Like Chavez, Islamists have shown their gratitude to Penn, cheering on the Hollywood star's statements about Iran, the Iraq war and the war on terror and stressing that U.S. citizens should hearken his message. The Al-Aqsa Martyrs Brigades terror group, which engages in suicide attacks and has carried out hundreds of shootings and rocket attacks against Israeli citizens, including women and children, has expressed particular admiration for Penn. As Aaron Klein has reported in his book "Schmoozing With Terrorists," Ala Senakreh, the terror group's West Bank chief, affirmed that he had "deep respect" for Penn. Abu Hamed, northern Gaza Strip commander of the organization, invited Penn to officially represent his group's cause to the world media. Ramadan Adassi, the group's chief in the northern West Bank Anskar refugee camp, stated that Penn's words "express dignity" and a "deep humanitarian sense." Penn is now taking his act to Castro's Cuba, a communist dictatorship that has distinguished itself as one of the most monstrous human-rights abusers in the world. As "The Black Book of Communism" has documented, half a million human beings have passed through Cuba's gulag. Since Cuba's total population is only around 11 million, that gives Castro's despotism the highest political incarceration rate per capita on earth. There have been more than 15,000 executions by firing squad. Torture has been institutionalized; myriad human-rights organizations have documented the regime's use of electric shock, dark coffin-sized isolation cells and beatings to punish "anti-socialist elements." The Castro regime's barbarity is best epitomized by the Camilo Cienfuegos plan, the program of horrors followed in the forced-labor camp on the Isle of Pines. Forced to work almost naked, prisoners were made to cut grass with their teeth and to sit in latrine trenches for long periods of time.

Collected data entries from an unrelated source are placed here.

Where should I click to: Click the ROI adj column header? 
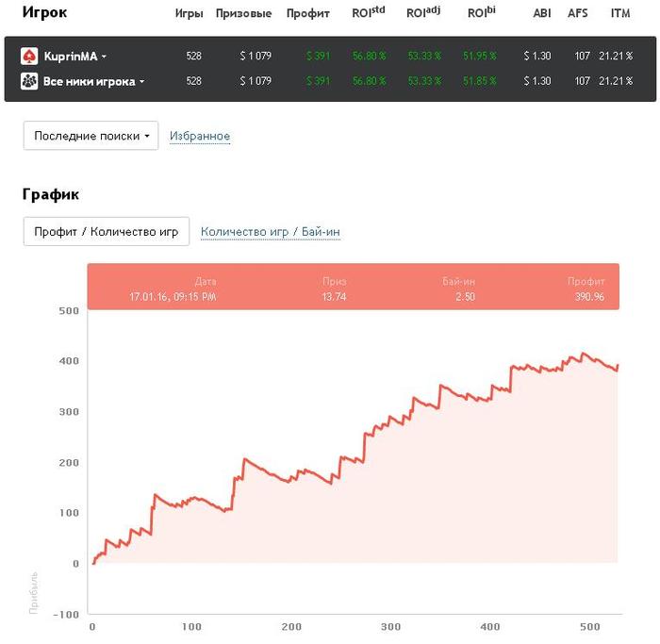click(x=423, y=13)
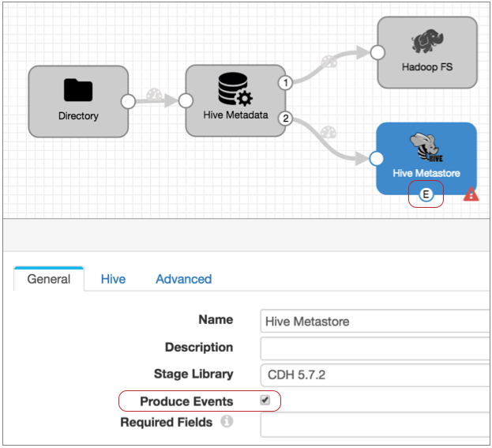Image resolution: width=492 pixels, height=448 pixels.
Task: Open the Stage Library dropdown
Action: (374, 374)
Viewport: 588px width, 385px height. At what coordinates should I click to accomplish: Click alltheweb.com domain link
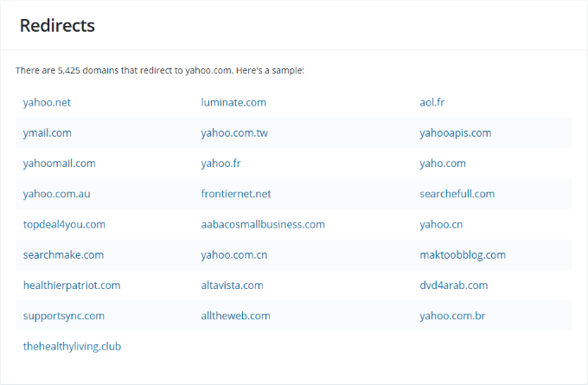[235, 316]
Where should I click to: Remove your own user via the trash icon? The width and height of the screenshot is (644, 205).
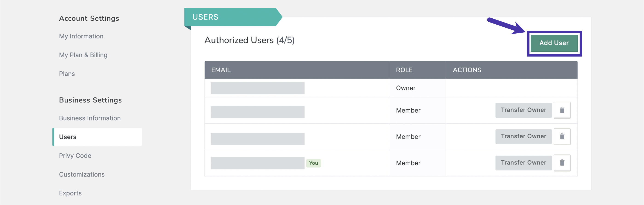562,163
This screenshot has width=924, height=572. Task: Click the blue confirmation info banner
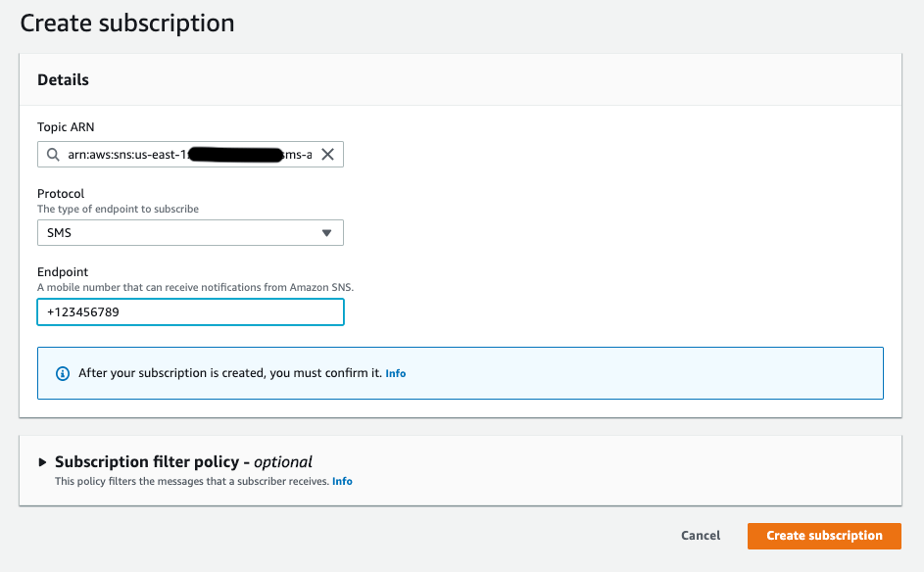pyautogui.click(x=460, y=373)
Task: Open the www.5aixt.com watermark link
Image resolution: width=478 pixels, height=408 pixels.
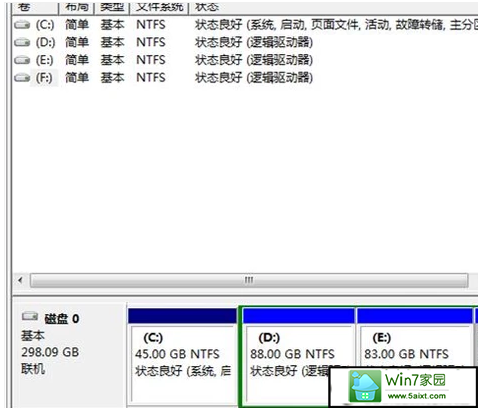Action: click(417, 396)
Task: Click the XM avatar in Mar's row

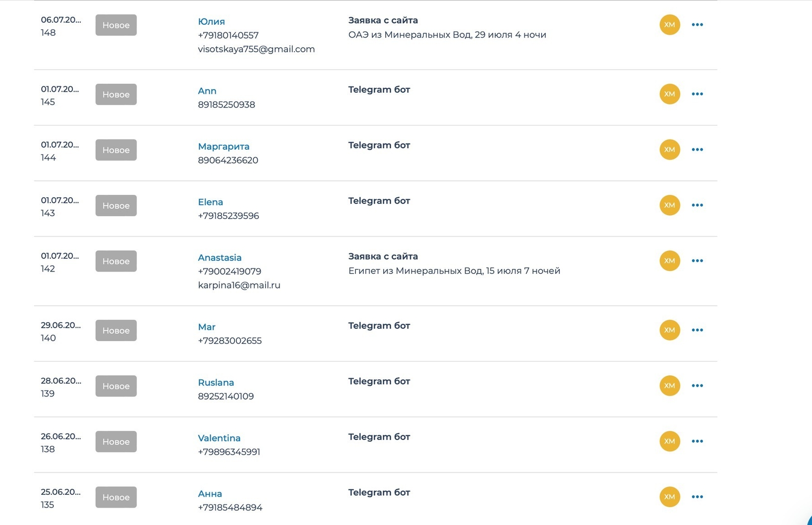Action: tap(669, 330)
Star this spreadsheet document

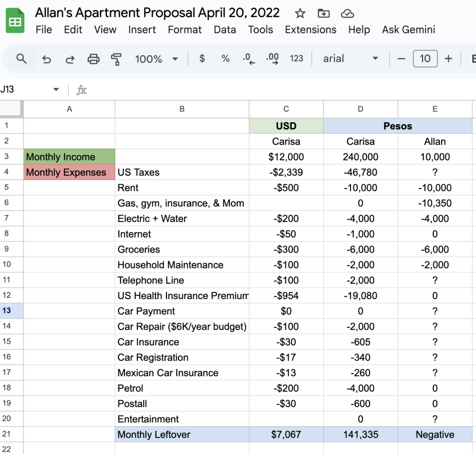pyautogui.click(x=300, y=13)
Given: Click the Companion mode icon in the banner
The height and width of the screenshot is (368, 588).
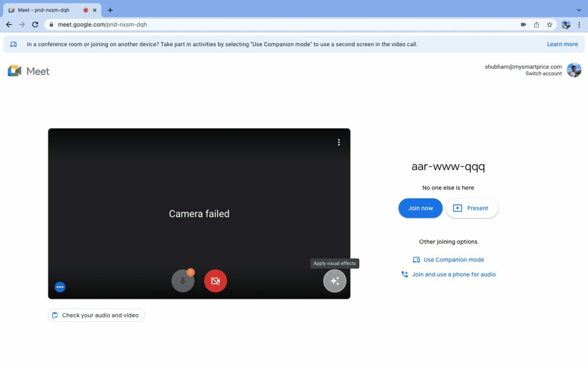Looking at the screenshot, I should (x=13, y=44).
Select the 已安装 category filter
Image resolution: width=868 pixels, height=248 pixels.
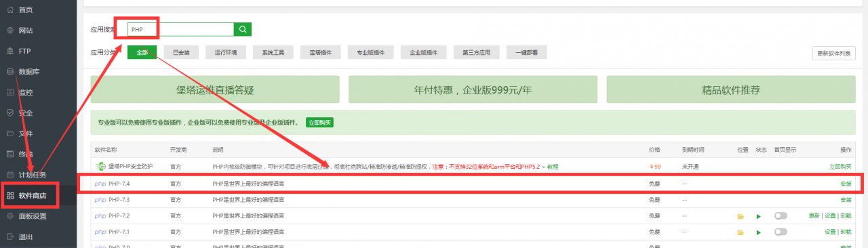(181, 52)
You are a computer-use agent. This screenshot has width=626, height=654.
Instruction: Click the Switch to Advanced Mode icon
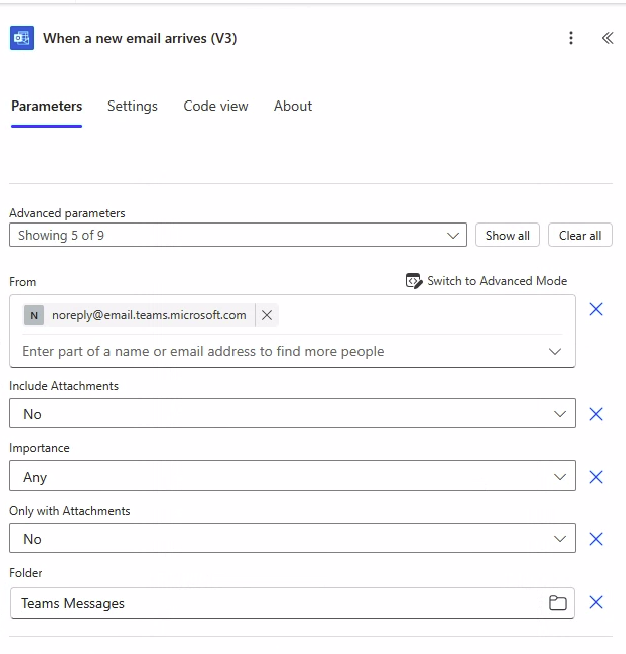tap(413, 281)
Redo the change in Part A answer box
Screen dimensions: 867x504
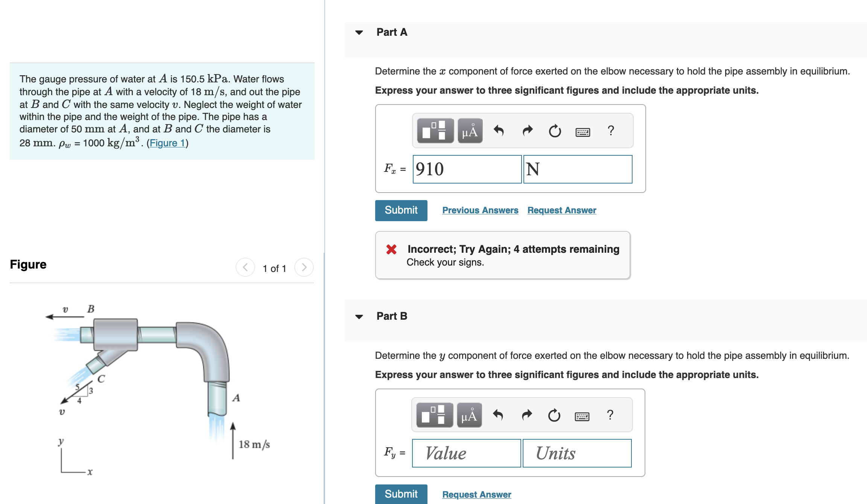[x=527, y=131]
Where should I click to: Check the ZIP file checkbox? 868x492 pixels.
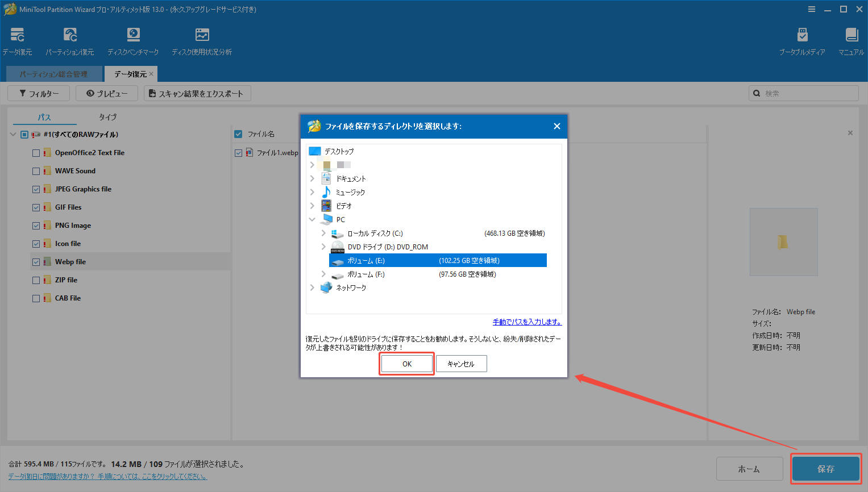coord(36,280)
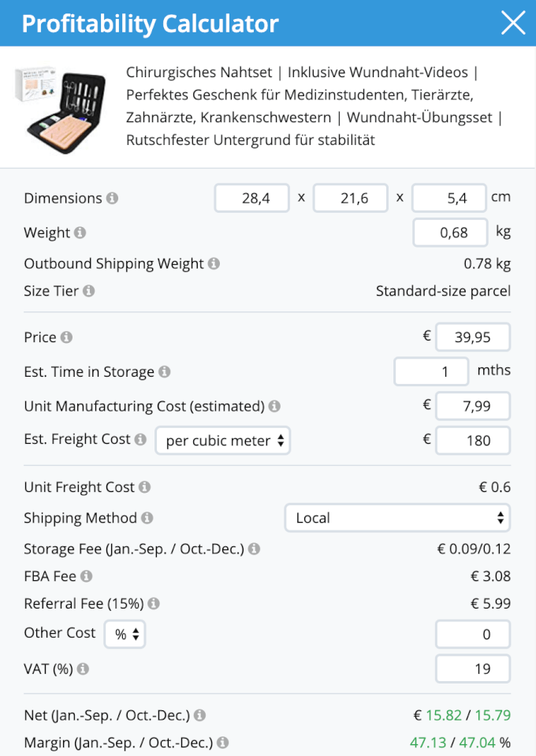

The horrifying experience of Armando Valladares, a Cuban poet who endured 22 years of torture and imprisonment for merely raising the issue of freedom, is a testament to the regime's barbarity. Valladares' memoir, "Against All Hope," serves as Cuba's version of Solzhenitsyn's "Gulag Archipelago." Valladares recounts how prisoners were beaten with bayonets, electric cables and truncheons. He tells how he and other prisoners were forced to take "baths" in human feces and urine.
Don't expect Sean Penn to be including these facts in the story he tells when he leaves Castro's communist paradise. Expect glowing praise for the dictator and the dictatorship. Indeed, expect more and the same from what we've already seen in Penn's, and the left's, dance and flirtation with tyranny, despotism and death.